WW alloy is the boolit caster's salvation. It's cheap, usually pleantifull, comes in handy sized bits, and is entirely suitable as-is for most any general rifle or pistol shooting. If it wasn't for the lowly WW, this boolit casting deal would be a lot different then it is.
BTW, you should NEVER EVER turn down any lead alloy in ANY form. You never have enough. Not ever. Besides the warm secure feeling you have with a mountainous pile, it's actually worth money as a commodity. If the war department begins to make disparaging remarks about your supply, show her the commodities index in the Wall Street Journal and suggest it's just like a savings account[smilie=l:
04-23-2005, 08:10 PM
Nothing special about them except they are dirty and will smoke and stink when melted. Best to do the deed out of doors. I melt them, toss in a candle stub to flux, scoop out the junk, flux again and then cast ingots.
04-23-2005, 08:43 PM
The plastic coated ones mixed in these days will give new meaning to the word "stink" and the rubber valve cores add a nice aroma too, but I think burning rubber is a decent flux.

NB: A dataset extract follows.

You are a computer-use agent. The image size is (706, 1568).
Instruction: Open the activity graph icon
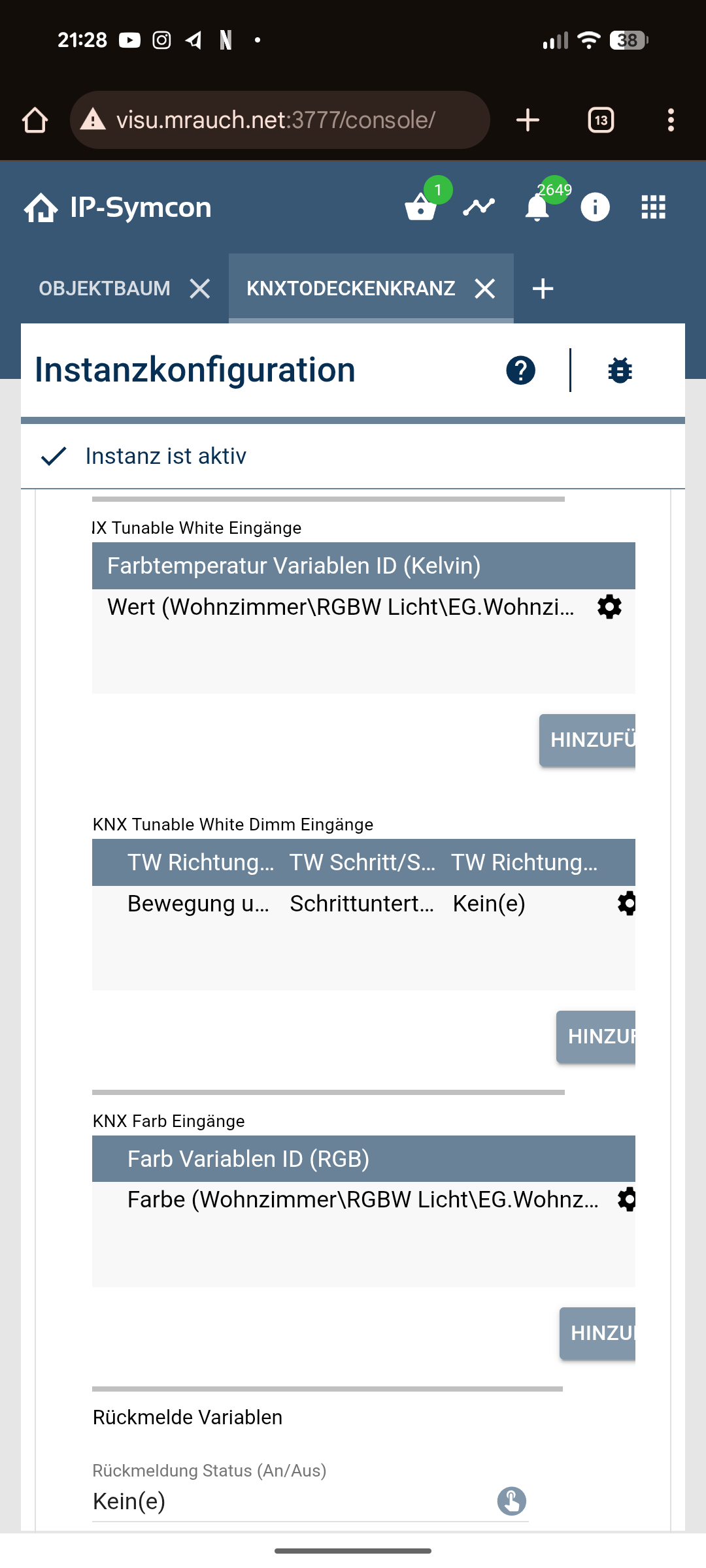pyautogui.click(x=479, y=208)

Keep the heat as low as possible and remove any that do not readily melt as these may be zinc.
You can look online for picture of zinc weights to know what to look for, I'm not finding the page that had pics, somebody will have it.
04-23-2005, 09:01 PM
Another michigander,kool. Where at "up north"? Follow that advice of using seprate method for smelting. Coleman stove with a steel or cast iron pot works well. Some like the propane turkey fryer set up.
04-23-2005, 09:11 PM
Willbird, yes, any of the organics in the pot help flux. I mentioned this before that if you use a cover on your cooker use caution when taking it off. The fresh air will flare whatever is smouldering in the pot. Been hairless on the arms a couple times before I caught on. Even had it happen once on the MOAS when I was doing about a thousand pounds of range scrap and had the cover completely on in case there were errant rounds - and there were and they cooked off. Pull the cover back and get a big flare when the fresh air hits it. WWs are especially bad for doing this because of all the rubber and junk that come with them. Keep the safety glasses and other protective equipment in place! sundog
04-23-2005, 10:58 PM
I seperate the stick on wts as they are pure lead or zinc depending. Look for riveted clips as they are most likely zinc. I melted two 5 gal buckets down this evening, and found 6 zinc wts. ........ buck
04-24-2005, 06:56 AM
Thanks for the welcome, I used to post on the old board as "IceHoleKen" (advid icefisherman).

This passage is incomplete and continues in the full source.